A video of a guy defending the Earth’s flatness circulates on the internet, based on the argument that we cannot perceive the curvature when observing its horizon, ‘not even with the aid of a ruler’. The purpose of this post however is not to criticize your argument, but to show which planet dimension your argument would be enough to see the curvature on the horizon through this method.
In the video, they mention a ‘monstrous’ scale, but due to the information reported in the video itself, he says he is in Magé (RJ) and can see the municipalities of Duque de Caxias and São Gonçalo (both RJ) at both ends of his visual field. Putting it on a map, we have that its observable horizon should look something like the image below.
Based on this illustration, we have a viewing angle of 96 degrees, and a radius of approximately 14km (rounding upwards). With that, we have that the arc of the horizon of this observer must be (also rounding upwards) of 24 km, while the straight line that joins the vertices of this arc would have a distance (rounded upwards) of 21 km.
Let’s say that the ruler used is 1 m long, completely covers the entire 21 km of its linear visual field and the boy has a perfectly tangent alignment of the ruler with the horizon at a position of 50 cm (very favorable conditions for the boy).
To make it clearer what we will do, imagine that the Earth is one of those plastic balls with a radius of 50 cm, and we place our ruler tangent to its top. We have an unevenness from one end of the ruler to its curvature of 50 cm.
Thus, as we are using the 21 km visual field scale, we would have that the sphere above would have a radius of 10.5 km and an unevenness at the ends of the 10.5 km rule. What we are going to do now is to increase the size of our ball until we reach the smallest unevenness noticeable by the person who performs this experiment (say 1 mm from the ruler, which would be the equivalent of 21 m).
Now redrawing a right triangle with a vertex in the center of the ball, we would have a figure as shown below, in which the hypotenuse and the leg have a difference of ‘a’ units of measurement, in this case, 1 mm or 21 m if we consider the scale.
We have that the hypotenuse of this triangle h, will be the radius of the Earth, the largest leg C, will be the radius of the Earth minus 21 meters and the smallest leg will be 105000 meters.
Thus, cos(theta) = (h-21)/h, sin(theta) = 10500/h and tang(theta) = 10500/(h-21). Making the trigonometric arcs of these three functions, and making them equal (since the angles theta and hypotenuse h are fixed), we arrive that h must be equal to 2,625,010.5 m.
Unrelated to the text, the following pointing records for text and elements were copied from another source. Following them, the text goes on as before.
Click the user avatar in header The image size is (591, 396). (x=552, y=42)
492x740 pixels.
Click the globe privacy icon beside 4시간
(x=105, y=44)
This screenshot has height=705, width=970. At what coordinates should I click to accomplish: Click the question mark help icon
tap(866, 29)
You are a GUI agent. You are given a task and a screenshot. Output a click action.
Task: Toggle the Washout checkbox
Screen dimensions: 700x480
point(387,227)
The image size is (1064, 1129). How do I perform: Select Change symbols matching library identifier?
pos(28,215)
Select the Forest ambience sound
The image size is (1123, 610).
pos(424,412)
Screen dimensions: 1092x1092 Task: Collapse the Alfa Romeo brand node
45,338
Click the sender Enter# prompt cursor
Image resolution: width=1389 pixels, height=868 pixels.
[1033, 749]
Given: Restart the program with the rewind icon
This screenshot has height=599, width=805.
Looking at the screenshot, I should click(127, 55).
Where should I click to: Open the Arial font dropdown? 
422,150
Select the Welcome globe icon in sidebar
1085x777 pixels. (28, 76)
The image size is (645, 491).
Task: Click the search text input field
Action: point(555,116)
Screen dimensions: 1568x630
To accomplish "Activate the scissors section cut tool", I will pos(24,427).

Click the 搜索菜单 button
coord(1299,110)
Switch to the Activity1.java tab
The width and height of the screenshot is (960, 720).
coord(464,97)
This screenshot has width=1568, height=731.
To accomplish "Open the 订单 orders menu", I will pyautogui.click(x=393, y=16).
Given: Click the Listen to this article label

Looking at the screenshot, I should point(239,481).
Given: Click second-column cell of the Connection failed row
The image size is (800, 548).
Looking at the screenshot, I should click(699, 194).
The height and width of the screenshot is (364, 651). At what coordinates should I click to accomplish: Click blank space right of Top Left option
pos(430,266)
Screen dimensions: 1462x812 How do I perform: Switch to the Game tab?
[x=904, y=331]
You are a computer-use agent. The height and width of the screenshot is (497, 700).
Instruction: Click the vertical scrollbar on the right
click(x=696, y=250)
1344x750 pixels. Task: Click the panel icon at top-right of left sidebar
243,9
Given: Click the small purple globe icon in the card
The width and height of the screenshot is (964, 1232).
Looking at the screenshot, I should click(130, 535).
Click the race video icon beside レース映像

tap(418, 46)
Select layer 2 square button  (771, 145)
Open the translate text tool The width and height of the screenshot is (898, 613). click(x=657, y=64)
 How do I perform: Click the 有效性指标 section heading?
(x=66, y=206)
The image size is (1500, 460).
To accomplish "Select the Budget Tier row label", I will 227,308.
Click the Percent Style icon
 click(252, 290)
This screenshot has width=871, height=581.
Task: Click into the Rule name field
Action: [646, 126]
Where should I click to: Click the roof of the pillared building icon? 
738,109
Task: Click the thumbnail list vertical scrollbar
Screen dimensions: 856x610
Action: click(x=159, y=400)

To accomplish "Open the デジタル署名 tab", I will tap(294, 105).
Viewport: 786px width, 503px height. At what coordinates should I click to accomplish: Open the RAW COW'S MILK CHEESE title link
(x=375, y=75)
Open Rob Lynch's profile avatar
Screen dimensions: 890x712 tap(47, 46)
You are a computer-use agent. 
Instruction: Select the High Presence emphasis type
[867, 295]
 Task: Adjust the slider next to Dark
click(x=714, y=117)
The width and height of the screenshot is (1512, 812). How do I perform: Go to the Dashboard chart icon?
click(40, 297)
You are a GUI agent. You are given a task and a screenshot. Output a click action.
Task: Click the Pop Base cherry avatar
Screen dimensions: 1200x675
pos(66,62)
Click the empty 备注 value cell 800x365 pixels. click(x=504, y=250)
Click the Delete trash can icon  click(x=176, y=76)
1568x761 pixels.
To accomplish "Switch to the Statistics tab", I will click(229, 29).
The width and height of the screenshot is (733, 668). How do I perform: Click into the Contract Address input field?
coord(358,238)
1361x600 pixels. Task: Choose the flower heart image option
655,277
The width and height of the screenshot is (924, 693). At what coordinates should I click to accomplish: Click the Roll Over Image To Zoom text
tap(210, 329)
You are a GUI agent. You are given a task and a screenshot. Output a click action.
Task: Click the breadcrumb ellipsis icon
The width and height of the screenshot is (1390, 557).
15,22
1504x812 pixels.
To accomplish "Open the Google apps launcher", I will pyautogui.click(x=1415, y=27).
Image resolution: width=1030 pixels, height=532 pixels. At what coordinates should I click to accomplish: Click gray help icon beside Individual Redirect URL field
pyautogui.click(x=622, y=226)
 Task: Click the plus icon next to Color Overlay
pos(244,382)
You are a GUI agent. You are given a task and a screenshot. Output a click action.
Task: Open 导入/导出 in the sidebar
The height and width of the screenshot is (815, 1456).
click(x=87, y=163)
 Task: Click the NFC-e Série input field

That is, a planet with a maximum radius of 2,625.0105 km.
We arrived thus, that its surface area of this planet should have a maximum of 86,590,840 km².
Comparatively, the area of the Asian continent is 44,580,000 km² and the area of the American continent is 42,550,000 km², both continents together would occupy 87,130,000 km², that is, slightly more than 100% of the area of one planet on which the ruler test would work.
With that, we concluded that the test of the screen would in fact be able to identify the curvature when observing the horizon, since our planet was much smaller than it really is.